## [原文]
╭──

卒業どころか、30代、40代になっても映画に心が踊ります。だから言いたいことの言える本まで作ってしまいました。
普通の女たちの声がたくさん。これからも地道な活動を続けていきたいと思っています。どうぞよろしく。
空気人形ロゴ

記者会見&舞台挨拶レポート

是枝裕和、ペ・ドゥナ、ARATA、板尾創路

 6月18日、今年の第62回カンヌ国際映画祭で日本から唯一の公式出品作品として「ある視点」部門に選出された、是枝裕和監督の最新作『空気人形』の記者会見と完成披露試写会が行われました。

 当初、是枝監督とペ・ドゥナ、ARATA、板尾創路の主演3人が揃う予定だったのですが、前日にニューヨークから日本へ到着予定だったペ・ドゥナが、ロシア・千島列島の火山噴火に伴う噴煙被害で搭乗予定の旅客機が欠航してしまい、別便には乗ったもののそれも遅れて記者会見に間に合わなくなってしまいました。登壇した是枝監督は冒頭で「男ばっかりになってしまって申し訳ない」と一言。

是枝裕和

 最初の長編映画『幻の光』をのぞき、すべて自身のオリジナル脚本で作品を撮ってきた是枝監督ですが、今回の『空気人形』は業田良家作の20pほどの漫画が原作です。どこに惹かれて映画化したいと思ったのか尋ねられ「普通は人の書いたものを映画化したいとは思わないのですが、この作品のある1シーンだけは別でした。空気人形がしぼんでしまった後に好きな人の息で満たされるそのシーンはとても官能的で、映画にしてみたいと思ったんです。」また、最初の挨拶で板尾が「詩集を1ページずつめくるようなゆったりとした作品」と述べたことに対して、「実は自分でも詩集を読むような作品にしたいと思っていました。板尾さんとはそんな話をしたことはなかったのだけれど、そう感じていただけたなら、ぼくの思ったところに着地できたかなと思います」と述べていました。

ARATA

 『DISTANCE』以来8年ぶりに是枝作品へ出演したARATAは、是枝組は特別な場所と語ります。「帰ってきた、懐かしいという気持ちがある一方で、撮影が進むにつれ監督の現場作りに変化も感じて、新鮮な気持ちもありました。はじめこそ自分の成長を監督に見せたいという気持ちもあったのですが、次第にそんな計算的な考えは消えてなくなって、どれだけ自然にそこに存在することができるかということを考えてできました。

板尾創路

 人形を相手に演技することになった板尾は「人形とコメディーを演じたことはあって、オファーを受けたときには、これはできるぞと思ったんです。人形なのでぼくが演出しないといけないんですが、2人で1つのお芝居をするというのは普段とさして変わりません。それにダッチワイフ、最近はラブドールと呼ぶそうですが、それと暮らすと聞くとアブノーマルな感じがしますけれど、実際にそういう生活をしている人を取材したものを見聞きするとそうは思えないんです。パートナーとして暮らしている普通の人として演じました。」

╰──

## [演習課題 A]
『空気人形』の記者会見レポートをもとに、次の問いに答えてください。
(i) ペ・ドゥナが記者会見に間に合わなかったのは、何が原因か。
(ii) 『空気人形』の原作は何か。
(iii) ARATAが是枝作品に出演したのは、どの作品以来何年ぶりか。
## [演習課題 B]
『空気人形』の記者会見レポートを、最後の段落の後から書き継いでください。

## [与えられた情報]
╭──

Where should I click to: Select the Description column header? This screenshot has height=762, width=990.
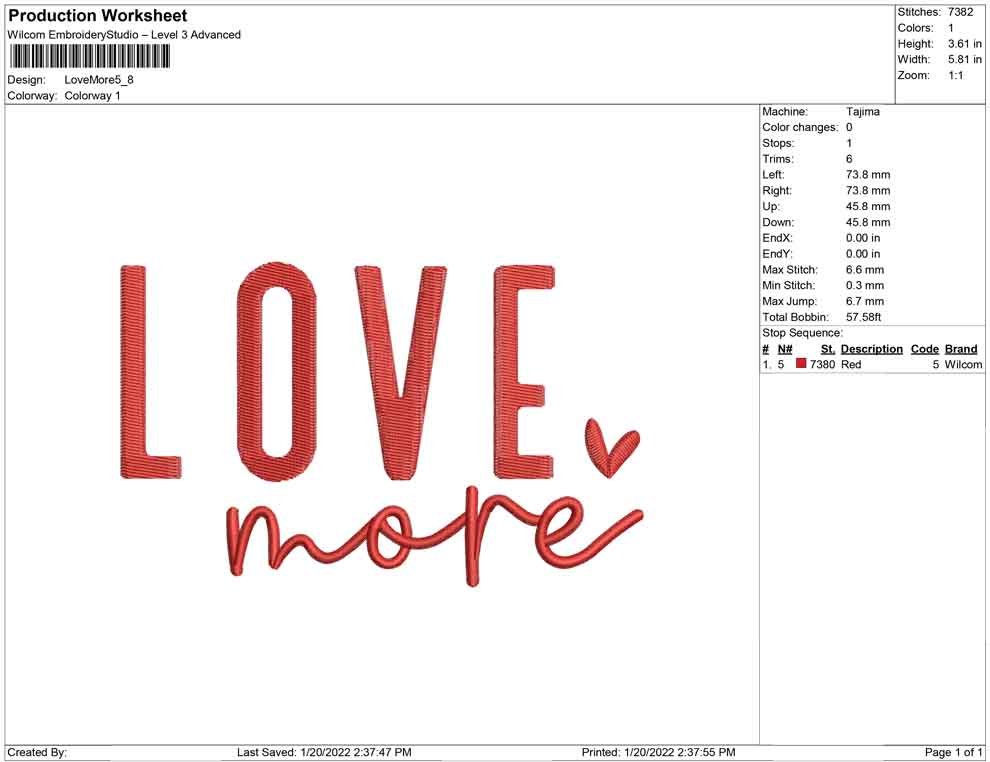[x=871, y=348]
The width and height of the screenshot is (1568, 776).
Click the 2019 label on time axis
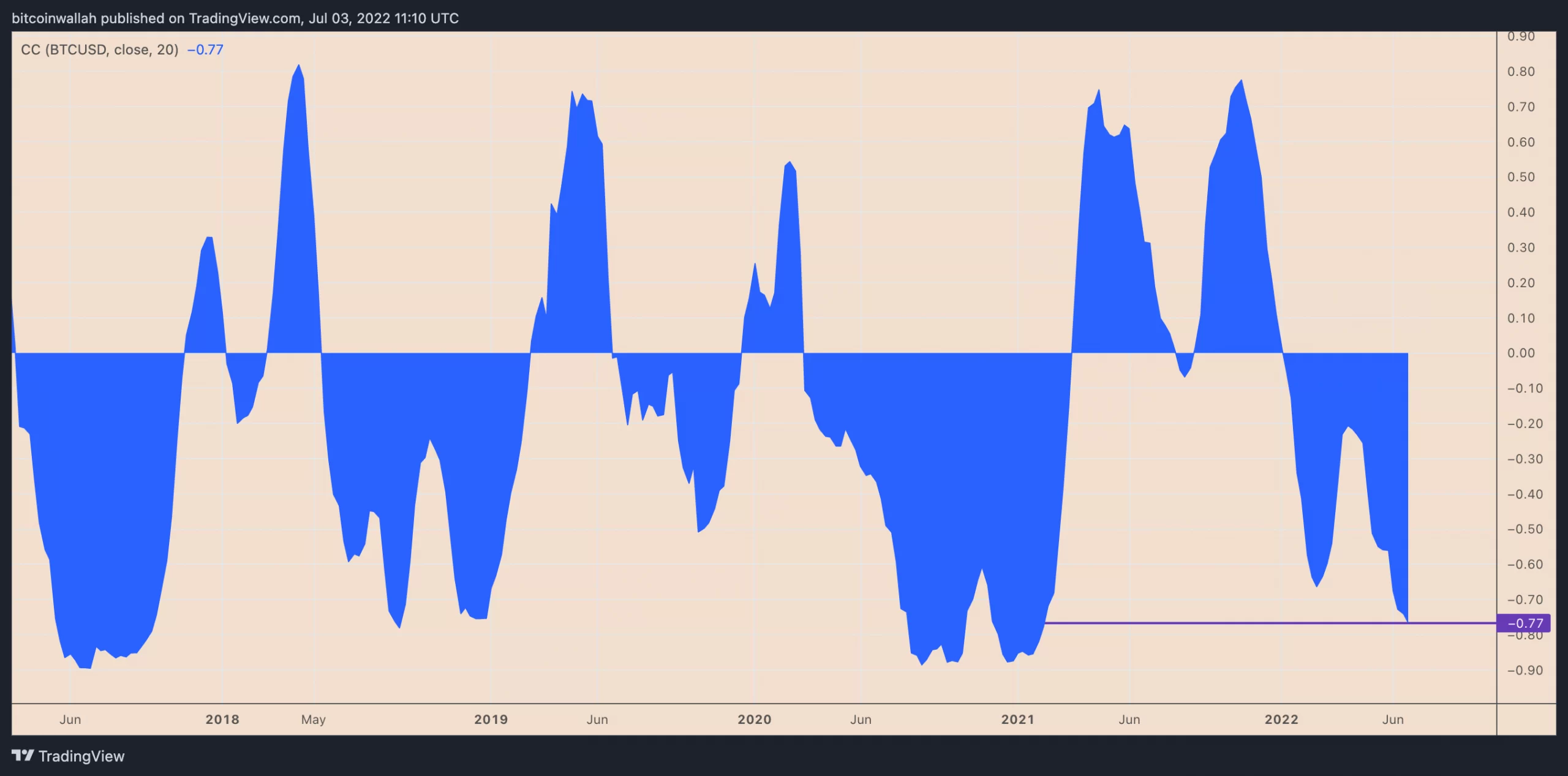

╰──

## [課題の解答 A]
(i) ロシア・千島列島の火山噴火に伴う噴煙被害で搭乗予定の旅客機が欠航し、別便に乗ったもののそれも遅れたため。
(ii) 業田良家作の20pほどの漫画。
(iii) 『DISTANCE』以来、8年ぶり。

## [課題の解答 B]
 今回のキャスティングについて聞かれ、監督は「ペ・ドゥナさんとはいつか一緒にやってみたいと思っていました。この役だったら片言の日本語から始められるから、チャンスだと思って“こういう設定ですが人間についての映画です”とオファーしたところ、受けてもらえました。ARATAくんは脚本段階から迷いなく彼にお願いしようと思っていました。板尾さんは芸人としても尊敬していますが、役者としてもこんな上手い人はいないと思っていたのでお願いしました。細かい動作などは全然ぼくの演出ではないのですが、秀雄という人物の優しさが醸し出されて、切なさや色気も出してくれました。」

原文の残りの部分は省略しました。